Of the 40 years I’ve been around, I’ve lived about 33 of them in or around Montreal. The times I was away occurred in two stints, and mostly in California: 1971-1973, my first two years of life, and 1982-1987, from the age of 11 to (nearly) 16. During the latter stretch, I missed Montreal something terrible. Over time, I found some ways to soothe my homesickness. Better libraries had telephone book collections. I’d find a quiet table and pore over the Montreal Yellow Pages, perusing advertisements for familiar restaurants and stores like Chenoys and Au Bon Marché. When I learned you could call long-distance Information from payphones for free (remember Area Code + 555 +1212?), I dialled up Montreal and asked the operator for the score in the Canadiens’ game. She told me I wasn’t supposed to call for this purpose and proceeded to let me know the Habs were up 2-1 in the third period.
I also used to stick my head inside freezers. They smelled like winter. I detail the discovery of this home-channelling method in “Bay Area Freezers,” a piece I wrote for CBC’s Canada Writes’ True Winter Tales challenge. It’s on their site today as “Pick of the Day.”
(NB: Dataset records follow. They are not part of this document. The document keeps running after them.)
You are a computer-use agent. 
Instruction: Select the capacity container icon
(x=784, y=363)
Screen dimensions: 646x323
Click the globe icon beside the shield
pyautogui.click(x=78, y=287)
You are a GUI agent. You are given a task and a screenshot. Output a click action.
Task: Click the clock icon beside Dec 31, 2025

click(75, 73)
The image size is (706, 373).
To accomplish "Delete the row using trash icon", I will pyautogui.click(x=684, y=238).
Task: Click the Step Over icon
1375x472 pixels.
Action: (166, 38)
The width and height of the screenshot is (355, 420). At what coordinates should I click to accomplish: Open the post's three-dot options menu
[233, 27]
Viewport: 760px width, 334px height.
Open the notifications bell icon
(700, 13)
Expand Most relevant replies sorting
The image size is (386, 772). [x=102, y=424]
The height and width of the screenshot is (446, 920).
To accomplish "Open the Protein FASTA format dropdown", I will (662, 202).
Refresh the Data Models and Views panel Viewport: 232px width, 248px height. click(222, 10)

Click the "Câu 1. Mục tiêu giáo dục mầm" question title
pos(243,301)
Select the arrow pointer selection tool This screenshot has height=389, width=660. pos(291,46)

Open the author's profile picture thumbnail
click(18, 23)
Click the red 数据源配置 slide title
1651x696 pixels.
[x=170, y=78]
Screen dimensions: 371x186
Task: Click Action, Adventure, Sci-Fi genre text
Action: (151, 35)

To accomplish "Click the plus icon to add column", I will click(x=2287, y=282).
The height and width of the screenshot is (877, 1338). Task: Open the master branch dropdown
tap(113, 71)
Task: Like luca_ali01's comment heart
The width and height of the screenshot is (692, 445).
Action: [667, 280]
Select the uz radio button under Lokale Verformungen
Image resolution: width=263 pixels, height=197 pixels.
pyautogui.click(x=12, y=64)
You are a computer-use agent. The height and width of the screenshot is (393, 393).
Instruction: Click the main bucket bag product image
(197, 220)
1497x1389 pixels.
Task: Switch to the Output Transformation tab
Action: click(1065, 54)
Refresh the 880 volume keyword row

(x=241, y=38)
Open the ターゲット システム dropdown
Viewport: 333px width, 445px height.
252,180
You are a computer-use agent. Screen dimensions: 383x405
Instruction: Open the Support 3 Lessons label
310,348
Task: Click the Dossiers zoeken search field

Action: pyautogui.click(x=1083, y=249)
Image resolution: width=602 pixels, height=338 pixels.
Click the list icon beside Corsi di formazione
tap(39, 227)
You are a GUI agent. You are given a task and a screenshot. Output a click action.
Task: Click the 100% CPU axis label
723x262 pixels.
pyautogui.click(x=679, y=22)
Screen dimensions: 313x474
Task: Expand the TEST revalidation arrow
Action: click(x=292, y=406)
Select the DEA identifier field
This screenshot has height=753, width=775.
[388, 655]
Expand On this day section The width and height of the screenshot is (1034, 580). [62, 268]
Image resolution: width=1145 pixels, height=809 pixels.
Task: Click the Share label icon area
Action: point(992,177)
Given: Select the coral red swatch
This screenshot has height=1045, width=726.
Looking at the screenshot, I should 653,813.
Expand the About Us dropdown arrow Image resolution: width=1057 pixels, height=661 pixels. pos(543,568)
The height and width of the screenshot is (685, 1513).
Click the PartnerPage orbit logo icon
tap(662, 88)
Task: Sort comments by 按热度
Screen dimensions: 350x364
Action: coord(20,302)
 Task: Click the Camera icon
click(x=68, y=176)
On a cold, grey November day in 1982, a week after my eleventh birthday, I stood at the top of our walk and watched my family’s stretch-wrapped belongings get loaded into a big Bekins moving truck. We were leaving Montreal for northern California. I was sad and nervous. I was also, apparently, very fortunate. Maybe it was the time of year, the weather growing ever colder, full-blown winter a mere meteorological dip away, because, as we said our goodbyes, everyone spoke jealously of how I’d be soon sitting on a beach while they’d be soon shovelling driveways.
Read the rest here.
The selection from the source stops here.